Ее взгляд часто задерживался на Аринбьёрне. Он сидел напротив нее и как будто сам пылал огнем; его смех гулко раскатывался по залу, и весь он казался воплощением мужественности. Вожделение все сильнее закипало в ней. Столько лет уже она проводила ночи в одиночестве. Она хранила свое лоно запертым крепче, чем любую сокровищницу. Иначе сплетни и усмешки лишили бы ее значительной доли того почтения, которое было ей необходимо.

Утром она, вместо того чтобы пригласить гостя в уединенную комнату, попросила его прогуляться вместе с нею. Пусть народ думает, что они делают это ради благопристойности. По правде говоря, это помогло бы ей спастись от него — или ему от нее, с мрачной усмешкой подумала она.

Кроме того, так ей лучше думалось. Гуннхильд часто прогуливалась пешком или верхом; немногочисленные стражники, ездившие с нею, давно приучились не нарушать тишину.

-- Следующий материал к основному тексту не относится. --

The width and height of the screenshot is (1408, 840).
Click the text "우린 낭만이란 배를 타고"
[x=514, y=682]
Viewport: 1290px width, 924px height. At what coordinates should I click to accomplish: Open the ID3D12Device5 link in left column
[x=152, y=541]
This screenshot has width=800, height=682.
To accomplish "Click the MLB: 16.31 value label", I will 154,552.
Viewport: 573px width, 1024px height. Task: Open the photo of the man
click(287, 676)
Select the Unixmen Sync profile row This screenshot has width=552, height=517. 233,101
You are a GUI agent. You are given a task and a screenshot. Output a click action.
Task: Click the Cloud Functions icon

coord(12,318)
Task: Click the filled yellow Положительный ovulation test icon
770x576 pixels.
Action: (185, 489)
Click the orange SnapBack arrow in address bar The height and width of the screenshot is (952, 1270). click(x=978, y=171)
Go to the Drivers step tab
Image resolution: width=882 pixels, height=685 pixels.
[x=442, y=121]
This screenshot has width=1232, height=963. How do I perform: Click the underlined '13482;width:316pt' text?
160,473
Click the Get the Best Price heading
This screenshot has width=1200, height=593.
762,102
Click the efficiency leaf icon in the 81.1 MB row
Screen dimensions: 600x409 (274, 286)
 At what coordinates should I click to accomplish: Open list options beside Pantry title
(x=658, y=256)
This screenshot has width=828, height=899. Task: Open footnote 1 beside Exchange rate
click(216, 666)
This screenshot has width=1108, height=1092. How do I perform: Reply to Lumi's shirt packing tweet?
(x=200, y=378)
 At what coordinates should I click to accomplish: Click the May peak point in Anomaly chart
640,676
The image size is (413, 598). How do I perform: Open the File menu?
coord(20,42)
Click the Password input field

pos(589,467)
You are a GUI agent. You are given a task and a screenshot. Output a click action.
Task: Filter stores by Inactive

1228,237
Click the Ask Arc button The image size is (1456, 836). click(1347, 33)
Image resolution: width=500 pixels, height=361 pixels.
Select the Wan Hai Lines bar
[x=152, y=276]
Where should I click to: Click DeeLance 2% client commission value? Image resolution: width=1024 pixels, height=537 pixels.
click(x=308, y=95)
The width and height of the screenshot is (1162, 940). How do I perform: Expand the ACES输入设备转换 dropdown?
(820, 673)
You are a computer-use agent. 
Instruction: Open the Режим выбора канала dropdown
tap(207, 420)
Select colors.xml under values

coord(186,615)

В высоком ярко-синем небе проплывали белые облака, крики перелетных птиц доносились оттуда, напоминая о падающей вниз мертвой листве. Порой налетали легкие порывы прохладного ветерка, пахнувшего сырой землей. Поднимавшееся на востоке солнце бледно освещало широкую низменную равнину. На краю окоема блистала вода фьорда, а ближе лежали сжатые поля, пожелтевшие луга, усыпанные стогами сена, да небольшие перелески, уже полностью сменившие летний зеленый наряд на коричневый с желтым цвета. Посреди всего пейзажа возвышались три дольмена. Люди боялись этих гигантских сооружений, воздвигнутых в незапамятные времена, и часто оставляли подношения, чтобы уберечься от обитавших там чар. Недоброй славой пользовалось и болото, простиравшееся в некотором отдалении от них. Тростники и ивы окружали угрюмые зеркальца воды и неопрятные пригорки и кочки, над которыми до сих пор висели клочья ночного тумана. Было известно, что многих животных и нескольких людей, забредших туда, никто и никогда больше не видел. Иногда в жаркие летние дни над болотом дрожало марево, в котором возникали то искаженные видения известных мест и вещей, находившихся вдали оттуда, а то какие-то совершенно никому не ведомые образы. А дальше тянулись к юго-западу необитаемые мрачные пустоши.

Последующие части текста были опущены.